◆ **Task details**
Repeat, word for word, everything from the line containing "This screenshot has width=464, height=450." down to the line containing "y-tick-label: 20 is", with both of those lines included.

◆ **Provided data**

┄┄┄┄┄┄┄┄┄┄

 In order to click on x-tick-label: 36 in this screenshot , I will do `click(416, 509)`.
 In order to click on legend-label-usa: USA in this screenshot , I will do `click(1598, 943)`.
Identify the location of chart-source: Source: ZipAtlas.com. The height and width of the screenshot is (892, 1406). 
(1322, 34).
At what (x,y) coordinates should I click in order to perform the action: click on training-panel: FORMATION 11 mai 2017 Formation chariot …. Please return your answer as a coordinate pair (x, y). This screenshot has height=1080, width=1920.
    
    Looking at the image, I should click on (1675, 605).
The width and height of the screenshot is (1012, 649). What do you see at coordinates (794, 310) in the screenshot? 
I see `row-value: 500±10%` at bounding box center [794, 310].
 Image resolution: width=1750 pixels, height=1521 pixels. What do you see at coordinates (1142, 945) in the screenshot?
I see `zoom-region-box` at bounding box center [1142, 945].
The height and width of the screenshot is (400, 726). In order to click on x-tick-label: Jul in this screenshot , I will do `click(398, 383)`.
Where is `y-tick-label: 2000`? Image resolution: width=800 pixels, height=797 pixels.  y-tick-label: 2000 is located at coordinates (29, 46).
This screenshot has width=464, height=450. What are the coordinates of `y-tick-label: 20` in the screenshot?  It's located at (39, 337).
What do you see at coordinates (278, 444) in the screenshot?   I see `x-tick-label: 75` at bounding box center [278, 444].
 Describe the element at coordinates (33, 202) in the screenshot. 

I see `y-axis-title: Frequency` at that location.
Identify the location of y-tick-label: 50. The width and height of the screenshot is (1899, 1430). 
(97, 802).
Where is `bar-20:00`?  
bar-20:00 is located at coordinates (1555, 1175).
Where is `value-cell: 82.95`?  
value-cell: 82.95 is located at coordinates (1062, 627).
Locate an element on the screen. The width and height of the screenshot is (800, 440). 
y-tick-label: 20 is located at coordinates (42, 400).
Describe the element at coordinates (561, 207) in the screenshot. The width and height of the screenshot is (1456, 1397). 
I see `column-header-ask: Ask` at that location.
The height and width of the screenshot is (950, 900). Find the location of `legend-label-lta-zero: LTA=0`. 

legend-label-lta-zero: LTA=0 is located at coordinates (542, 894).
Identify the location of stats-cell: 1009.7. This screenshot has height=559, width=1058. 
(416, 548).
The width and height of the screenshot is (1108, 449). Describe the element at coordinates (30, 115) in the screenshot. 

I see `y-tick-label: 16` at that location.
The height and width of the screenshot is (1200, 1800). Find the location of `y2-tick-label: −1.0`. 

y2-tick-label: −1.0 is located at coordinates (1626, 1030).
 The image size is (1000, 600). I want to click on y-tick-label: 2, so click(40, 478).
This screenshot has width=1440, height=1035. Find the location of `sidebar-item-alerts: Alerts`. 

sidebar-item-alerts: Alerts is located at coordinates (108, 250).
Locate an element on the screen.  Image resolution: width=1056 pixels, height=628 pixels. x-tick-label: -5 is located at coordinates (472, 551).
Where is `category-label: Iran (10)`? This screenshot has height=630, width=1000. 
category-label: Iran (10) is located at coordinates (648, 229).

┄┄┄┄┄┄┄┄┄┄

◆ **Exercise response**
This screenshot has width=464, height=450. What are the coordinates of `y-tick-label: 20` in the screenshot?  It's located at (39, 337).
What do you see at coordinates (278, 444) in the screenshot?   I see `x-tick-label: 75` at bounding box center [278, 444].
 Describe the element at coordinates (33, 202) in the screenshot. 

I see `y-axis-title: Frequency` at that location.
Identify the location of y-tick-label: 50. The width and height of the screenshot is (1899, 1430). 
(97, 802).
Where is `bar-20:00`?  
bar-20:00 is located at coordinates (1555, 1175).
Where is `value-cell: 82.95`?  
value-cell: 82.95 is located at coordinates (1062, 627).
Locate an element on the screen. The width and height of the screenshot is (800, 440). 
y-tick-label: 20 is located at coordinates (42, 400).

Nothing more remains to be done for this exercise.